## TASK TO CARRY OUT
Copy every line of the data in which the word "will" occurs.

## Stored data
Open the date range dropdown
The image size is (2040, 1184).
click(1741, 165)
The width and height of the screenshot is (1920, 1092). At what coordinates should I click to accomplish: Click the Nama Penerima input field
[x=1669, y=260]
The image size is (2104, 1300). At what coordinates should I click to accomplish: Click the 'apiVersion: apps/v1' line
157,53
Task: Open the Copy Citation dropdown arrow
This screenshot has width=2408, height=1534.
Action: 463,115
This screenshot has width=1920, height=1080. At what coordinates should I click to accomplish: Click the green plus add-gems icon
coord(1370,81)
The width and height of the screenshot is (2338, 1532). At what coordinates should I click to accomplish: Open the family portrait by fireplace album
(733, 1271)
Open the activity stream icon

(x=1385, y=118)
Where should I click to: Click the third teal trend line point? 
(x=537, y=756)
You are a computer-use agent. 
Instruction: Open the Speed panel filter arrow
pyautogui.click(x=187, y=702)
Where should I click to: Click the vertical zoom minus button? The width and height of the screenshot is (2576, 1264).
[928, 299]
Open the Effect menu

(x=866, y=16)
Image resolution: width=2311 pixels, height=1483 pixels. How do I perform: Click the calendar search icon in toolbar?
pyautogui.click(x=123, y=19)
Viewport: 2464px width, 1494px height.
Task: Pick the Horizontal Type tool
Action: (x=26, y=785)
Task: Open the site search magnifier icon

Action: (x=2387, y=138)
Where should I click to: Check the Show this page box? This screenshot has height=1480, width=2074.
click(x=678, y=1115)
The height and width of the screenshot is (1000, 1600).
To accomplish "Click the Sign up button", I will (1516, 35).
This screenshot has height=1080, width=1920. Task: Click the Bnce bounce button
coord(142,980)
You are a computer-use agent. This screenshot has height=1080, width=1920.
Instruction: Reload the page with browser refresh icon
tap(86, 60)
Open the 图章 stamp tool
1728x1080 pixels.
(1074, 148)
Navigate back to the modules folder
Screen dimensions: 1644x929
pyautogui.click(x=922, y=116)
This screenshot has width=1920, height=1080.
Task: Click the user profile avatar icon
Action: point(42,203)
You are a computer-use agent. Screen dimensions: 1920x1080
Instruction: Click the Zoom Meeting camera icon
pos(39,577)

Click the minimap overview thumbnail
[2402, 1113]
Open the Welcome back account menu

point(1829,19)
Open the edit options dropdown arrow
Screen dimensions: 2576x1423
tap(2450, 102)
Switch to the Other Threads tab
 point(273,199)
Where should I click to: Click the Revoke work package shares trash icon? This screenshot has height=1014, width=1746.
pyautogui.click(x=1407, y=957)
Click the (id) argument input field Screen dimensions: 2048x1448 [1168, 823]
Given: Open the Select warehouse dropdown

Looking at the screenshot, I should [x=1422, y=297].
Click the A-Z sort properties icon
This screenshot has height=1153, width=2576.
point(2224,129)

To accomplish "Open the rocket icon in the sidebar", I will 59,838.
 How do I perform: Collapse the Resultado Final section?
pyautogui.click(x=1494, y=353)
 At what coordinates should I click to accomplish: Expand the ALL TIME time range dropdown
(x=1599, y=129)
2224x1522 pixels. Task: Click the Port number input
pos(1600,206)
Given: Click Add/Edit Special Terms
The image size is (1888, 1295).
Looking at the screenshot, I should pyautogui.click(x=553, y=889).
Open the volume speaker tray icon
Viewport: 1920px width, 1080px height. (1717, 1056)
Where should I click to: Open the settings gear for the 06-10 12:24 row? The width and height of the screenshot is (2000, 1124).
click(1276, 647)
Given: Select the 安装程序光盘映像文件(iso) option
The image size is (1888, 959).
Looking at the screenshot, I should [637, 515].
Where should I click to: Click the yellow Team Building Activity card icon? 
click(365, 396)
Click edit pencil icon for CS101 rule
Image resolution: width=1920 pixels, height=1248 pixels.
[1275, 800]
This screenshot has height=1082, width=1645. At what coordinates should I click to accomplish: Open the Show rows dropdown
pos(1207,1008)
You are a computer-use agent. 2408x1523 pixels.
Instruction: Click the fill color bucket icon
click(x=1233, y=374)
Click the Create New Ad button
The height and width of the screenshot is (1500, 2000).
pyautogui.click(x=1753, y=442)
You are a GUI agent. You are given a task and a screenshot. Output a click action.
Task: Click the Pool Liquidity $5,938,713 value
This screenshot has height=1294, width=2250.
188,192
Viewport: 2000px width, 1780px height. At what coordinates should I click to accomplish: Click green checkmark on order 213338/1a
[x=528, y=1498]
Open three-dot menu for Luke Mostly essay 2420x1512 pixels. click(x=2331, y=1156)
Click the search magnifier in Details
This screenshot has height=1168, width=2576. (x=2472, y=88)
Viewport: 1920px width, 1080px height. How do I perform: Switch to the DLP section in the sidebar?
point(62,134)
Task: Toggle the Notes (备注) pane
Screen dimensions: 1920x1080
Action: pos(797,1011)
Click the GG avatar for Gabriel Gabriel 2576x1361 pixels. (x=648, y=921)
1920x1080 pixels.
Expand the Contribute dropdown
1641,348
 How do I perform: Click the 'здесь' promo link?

## YOUR RESPONSE
To accomplish "Click the Sign up button", I will (1516, 35).
To accomplish "Open the rocket icon in the sidebar", I will 59,838.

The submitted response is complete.